Versatile Multimedia Functional Unit
VMFU is composed of an adder, multiplier and an accumulator. Usually adders implemented are Carry- Select or Carry-Save adders, as speed is of utmost importance in DSP (Chandrakasan, Sheng, & Brodersen, 1992 and Weste & Harris, 3rd Ed). One implementation of the multiplier could be as a parallel array multiplier. The inputs for the VMFU are to be fetched from memory location and fed to the multiplier block, which will perform multiplication and give the result to adder which will accumulate the result and then will store the result into a memory location. This entire process is to be achieved in a single clock cycle (Weste & Harris, 3rd Ed).
Circuit Design Features
One of the most advanced types of MAC for general-purpose digital signal processing has been proposed by Elguibaly.
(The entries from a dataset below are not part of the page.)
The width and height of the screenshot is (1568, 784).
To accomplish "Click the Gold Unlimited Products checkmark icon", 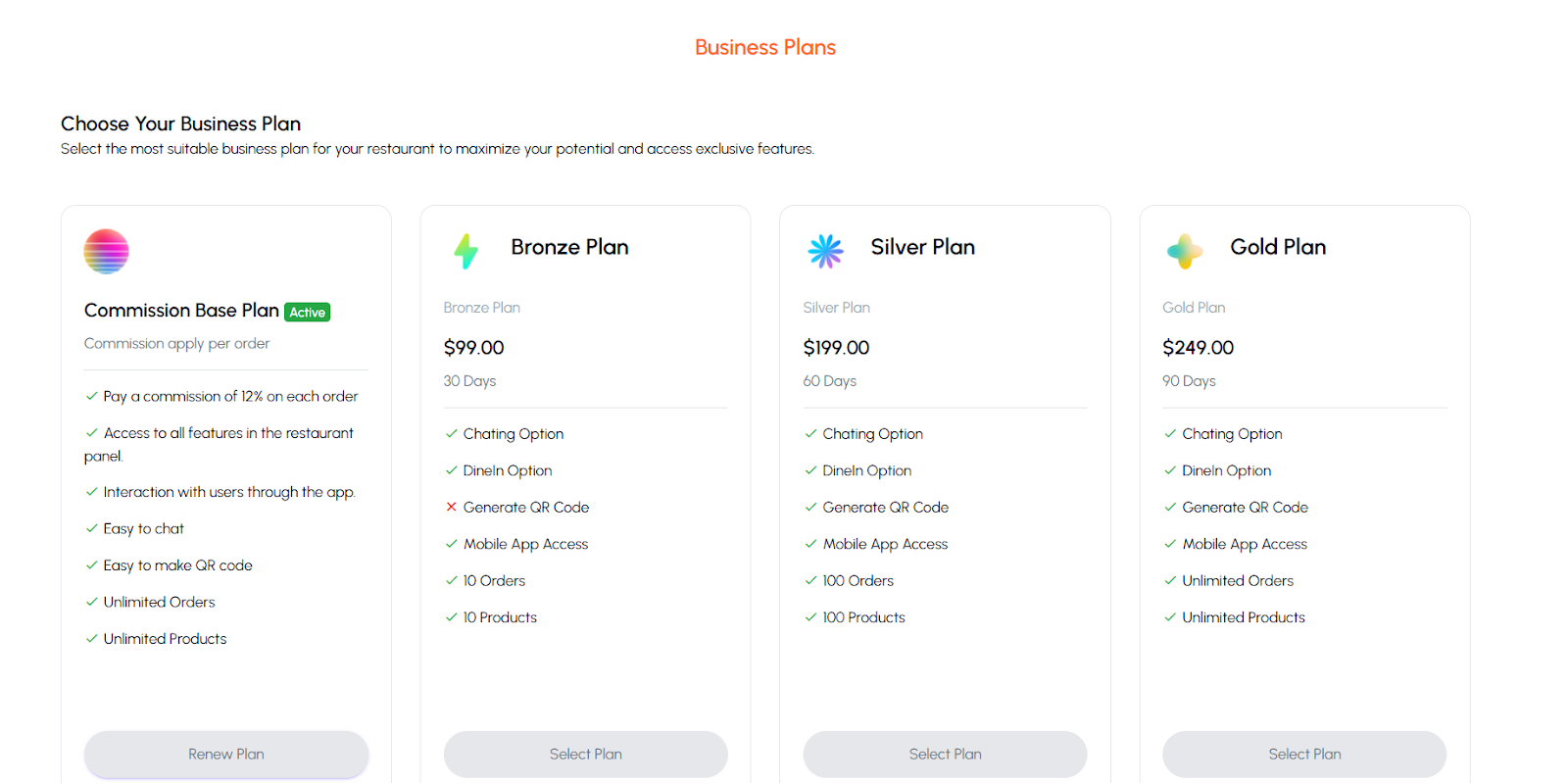I will pos(1170,617).
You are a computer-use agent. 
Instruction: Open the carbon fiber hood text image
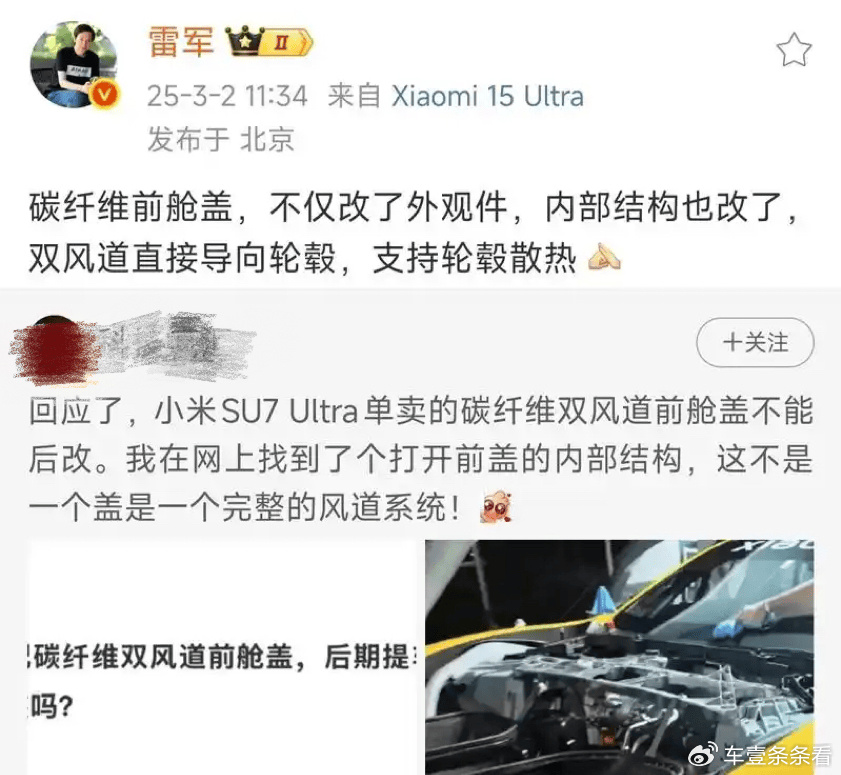tap(222, 657)
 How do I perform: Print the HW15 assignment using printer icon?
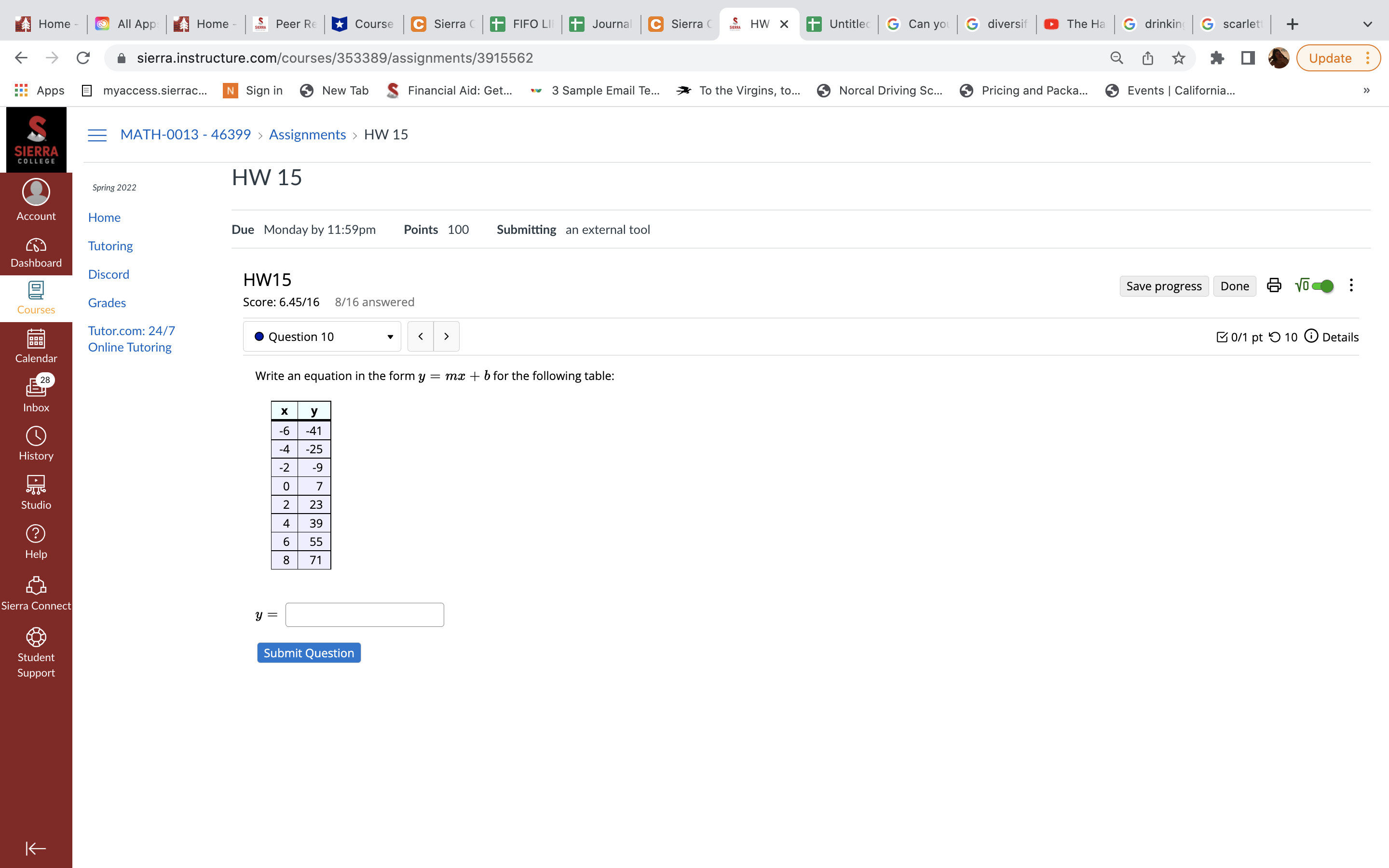[x=1274, y=285]
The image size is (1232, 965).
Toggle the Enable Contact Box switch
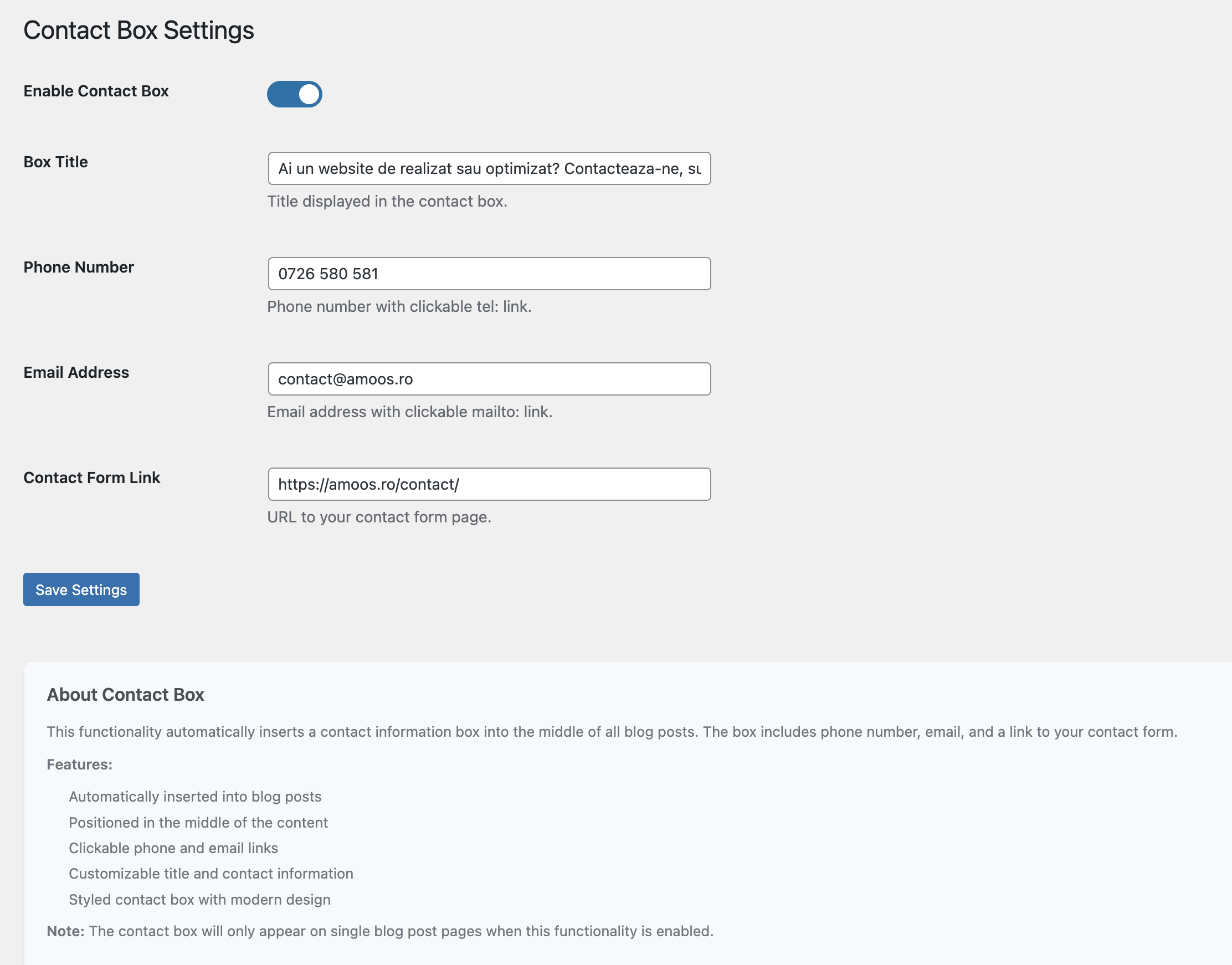click(294, 94)

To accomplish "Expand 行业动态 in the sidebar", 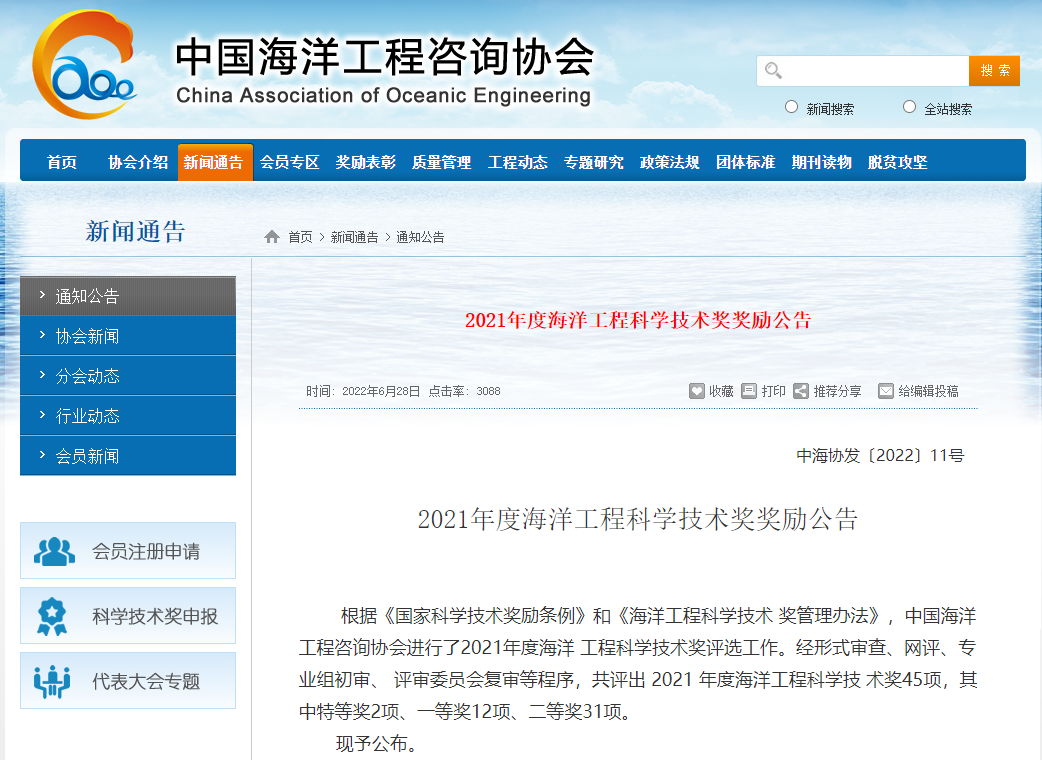I will pos(128,416).
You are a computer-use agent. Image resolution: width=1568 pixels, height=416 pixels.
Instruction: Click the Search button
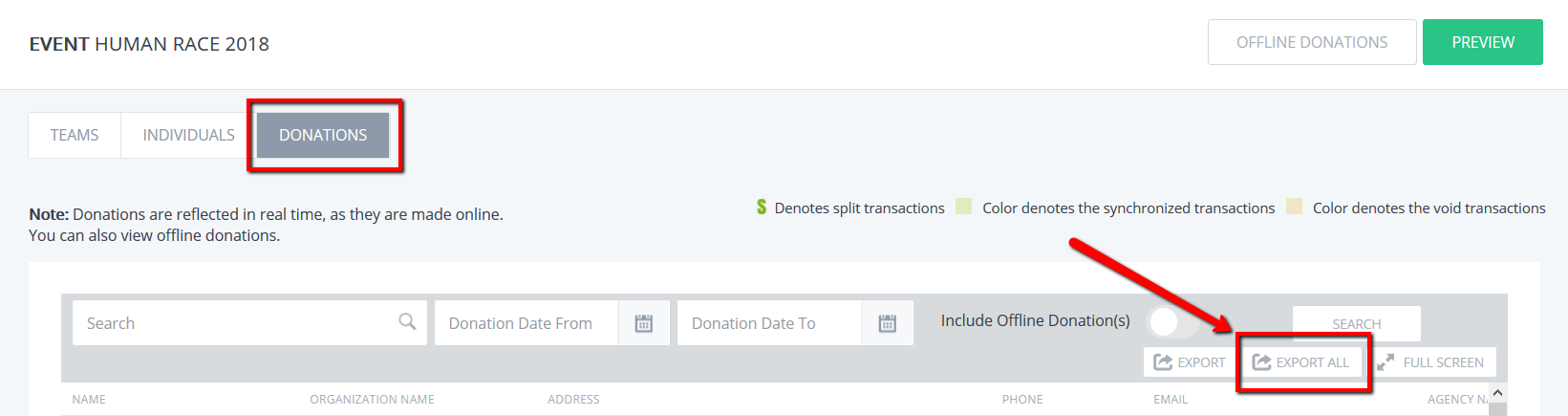[1357, 324]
It is an architecture in which accumulation has been combined with the carry save adder (CSA) tree that compresses partial products. In the architecture proposed in, the critical path was reduced by eliminating the adder for accumulation and decreasing the number of input bits in the final adder. While it has a better performance because of the reduced critical path compared to the previous VMFU architectures, there is a need to improve the output rate due to the use of the final adder results for accumulation. The architecture to merge the adder block to the accumulator register in the VMFU operator was proposed to provide the possibility of using two separate N/2-bit adders instead of one-bit adder to accumulate the MAC results. Recently, Zicari proposed an architecture that took a merging technique to fully utilize the 4–2 compressor .It also took this compressor as the basic building blocks for the multiplication circuit.